Deconstructing BERT

Reveals clues to its state-of-art performance in NLP tasks

This picture is an adaptation of a figure in the blog for paper — a structural probe for finding syntax in word representations

Transformer architecture models, particularly BERT, has demonstrated to be quite effective in many NLP tasks by just fine tuning a model that was pretrained in an unsupervised manner on a large corpus. BERT model takes as input a sequence of words and produces a series of word embeddings across layers. These word embeddings take into account the context in which a word occurs.

Two recently (April 2019 and 6 June 2019) published papers (1 and its blog, 2 and its blog) offer some geometric insights into to why BERT may be performing so well.

Some of the key findings from these papers

BERT’s word vector output encodes rich linguistic structure. BERT approximately encodes syntax trees in the word embeddings it outputs for a sentence. It is possible to recover these trees by a linear transformation of the word embeddings. (1 and its blog)
BERT appears to encode syntactic and semantic features in word vectors in complementary subspaces (2 and its blog).
Different senses of a word have representations (determined by the sentence context) that are spatially separated in a fine-grained manner (2 and its blog)

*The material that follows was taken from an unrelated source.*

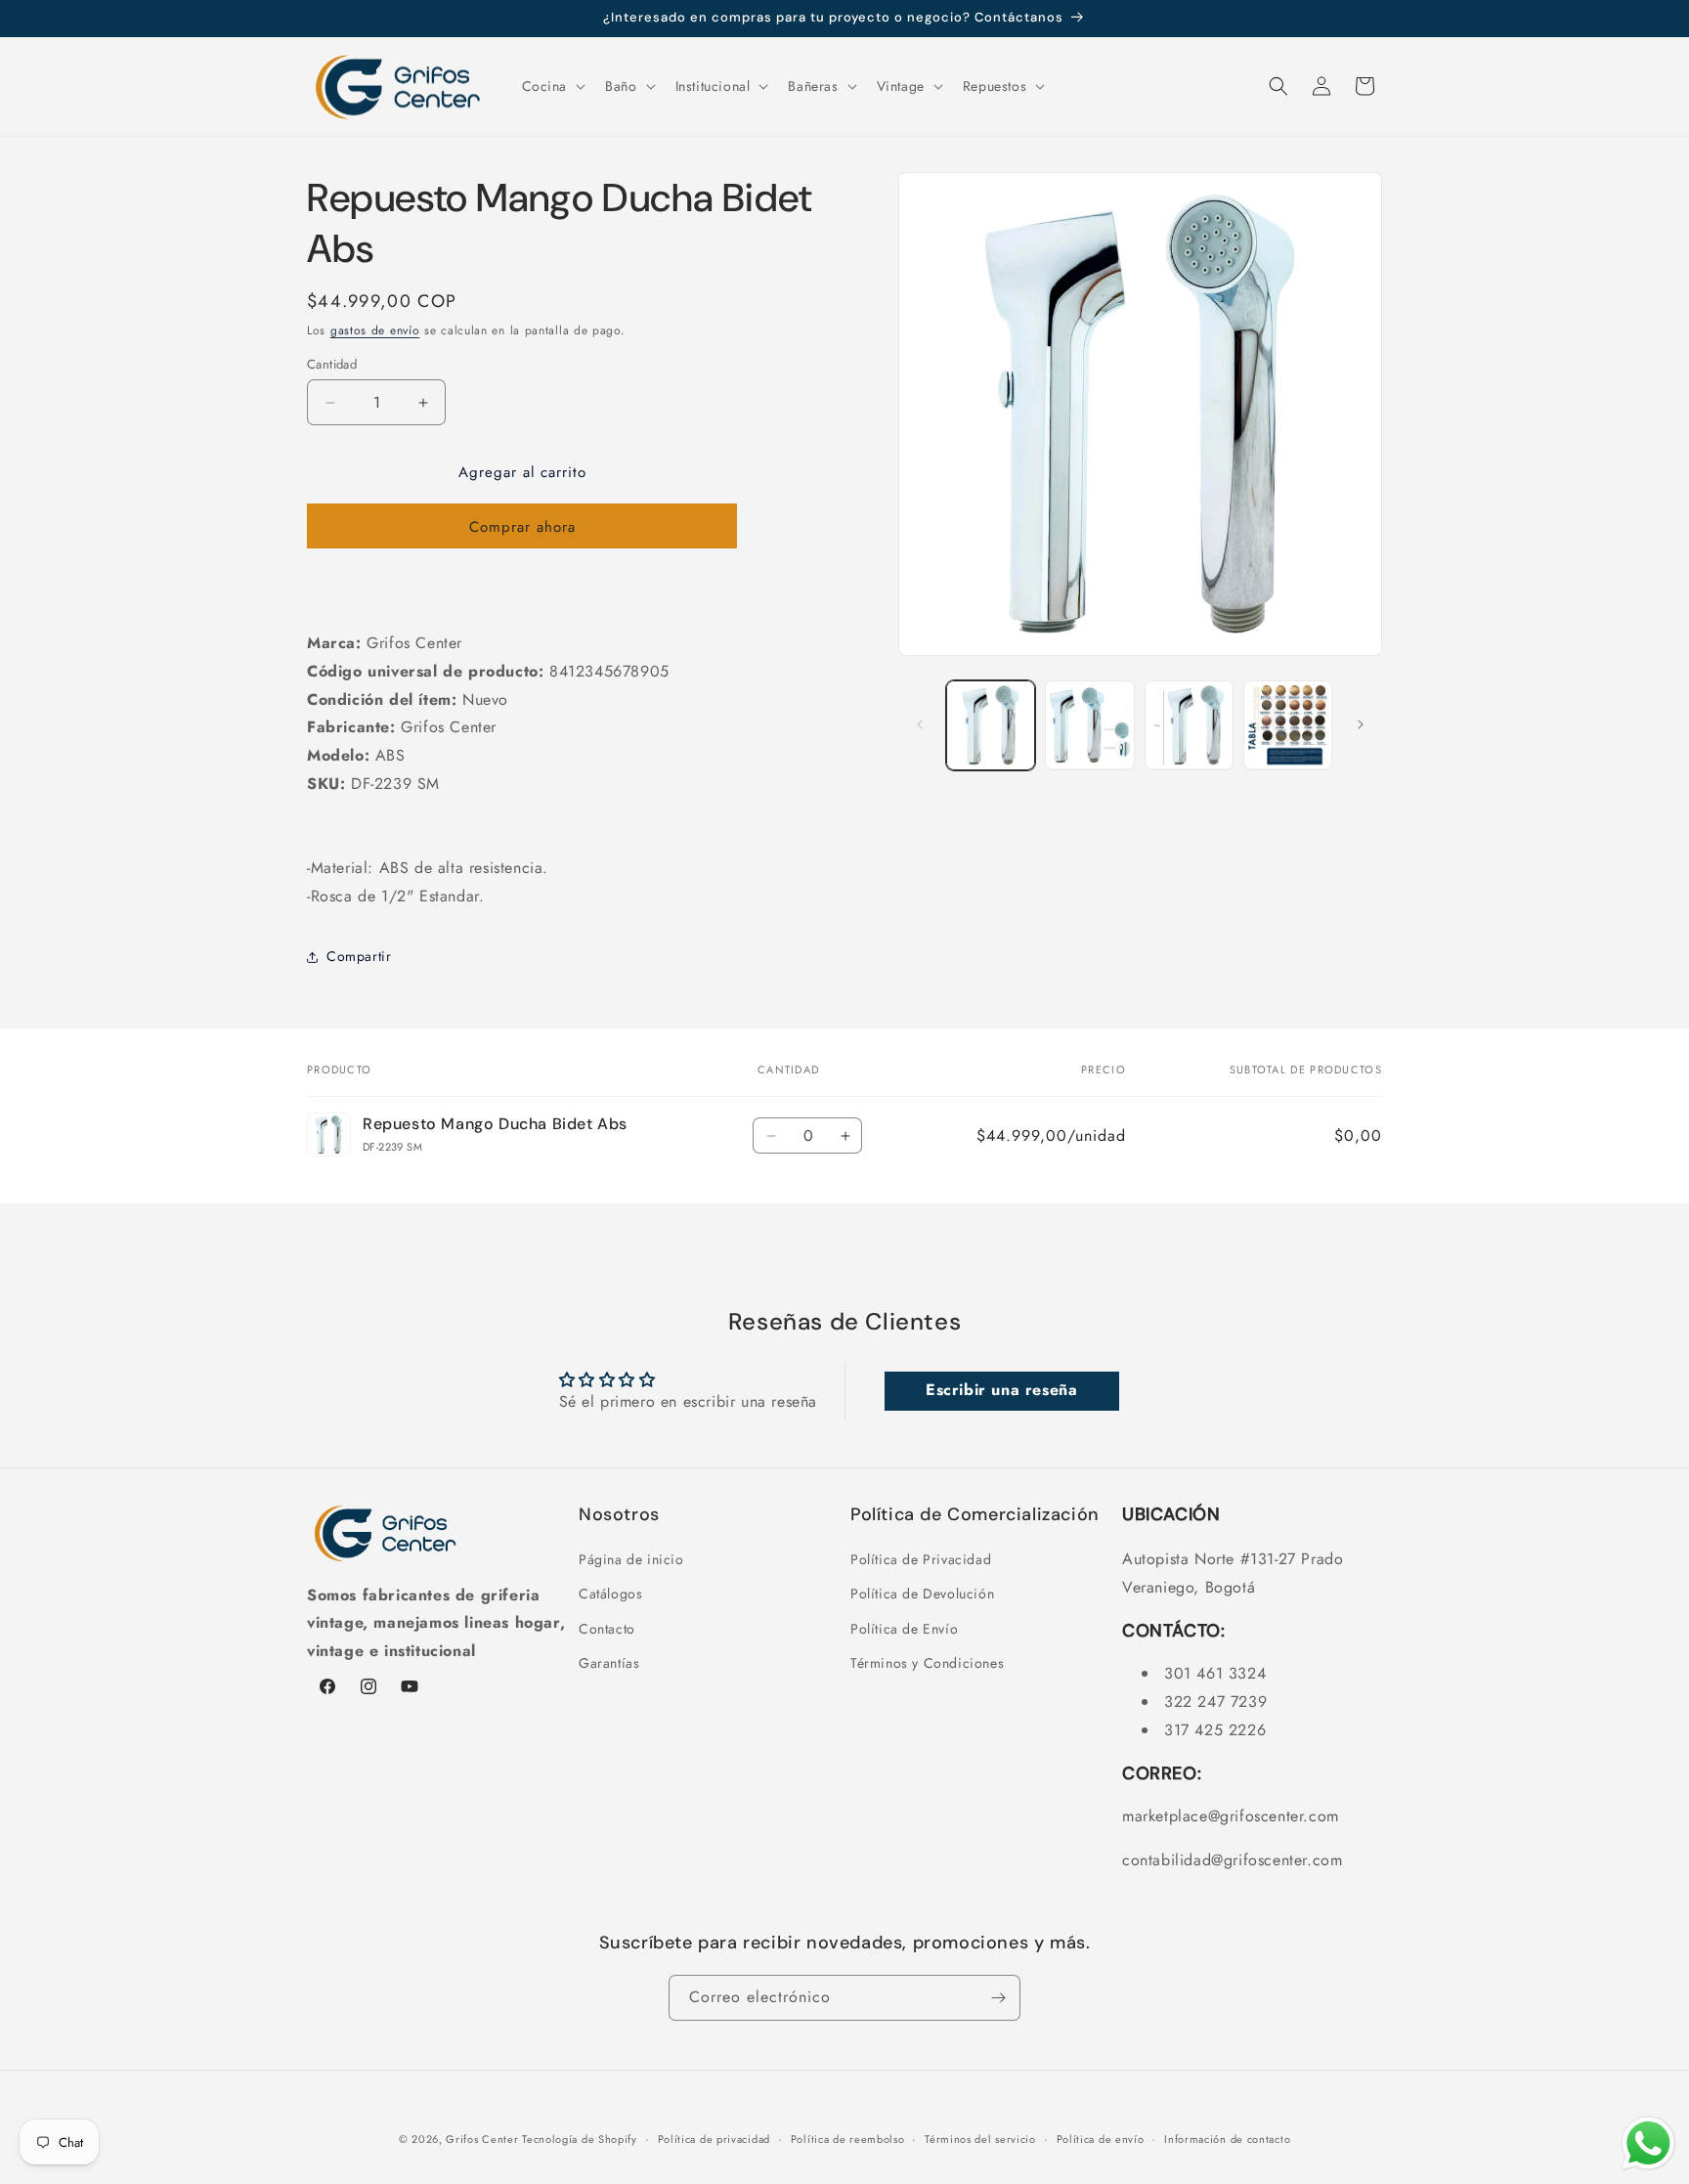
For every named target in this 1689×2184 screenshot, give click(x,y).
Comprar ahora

Recovering parse trees from BERT word vectors for a sentence

Language is made of discrete structures — sequence of symbols(words) with the syntactic structure of sentences captured in a tree. Neural net models, in contrast operate on continuous data — they translate symbolic information into vectors in high dimensional space. These vectors (word embeddings) have been known to capture semantic similarity in their lengths/orientation (e.g. word2vec, fasttext etc.) .

As mentioned above, recent discovery shows BERT word vector output encodes rich linguistic structure. Encoded in the vector output for a sentence is geometrically approximate copies of syntax trees. Words in a sentence are given locations in a high-dimensional space and if we subject these word vectors to a specific transformation, the Euclidean distance between these locations maps to syntax tree distance. In essence we can recover syntax tree (and the dependency tree too with directional edges) for a sentence by transforming the word vectors using a specific linear transformation and then finding a minimum spanning tree on the distances between the word vectors.

The mapping between the tree distance in the syntax tree (tree distance between two nodes is the number of edges in the path between them) and Euclidean distance (between nodes in the minimum spanning tree derived from word embeddings) is not linear. The syntax tree distance between two words corresponds to the square of the Euclidean distance between the corresponding nodes in the extracted minimum spanning tree. The second paper offers a reason as to why it is the square of the Euclidean distance as opposed to just the Euclidean distance (the remaining portion of this section is not core to understanding BERT model — can be skipped).

It is not possible to isometrically (mapping preserving distances ) map a tree to Euclidean space, because of tree branches.

For example, The tree distance between nodes A and B on the left is 2 — d(A,X) + d(X,B)

Since d(A,B) = d(A,X) + d(X,B), in an isometric mapping to Euclidean space, A, X, and B have to be collinear ( X has to be on the line connecting A and B in order for the above condition to hold)

Applying the same argument to point A, X, and C, d(A,C) = d(A,X) + d(X,C), A, X, and C have to be collinear too. But this implies B = C, which is a contradiction.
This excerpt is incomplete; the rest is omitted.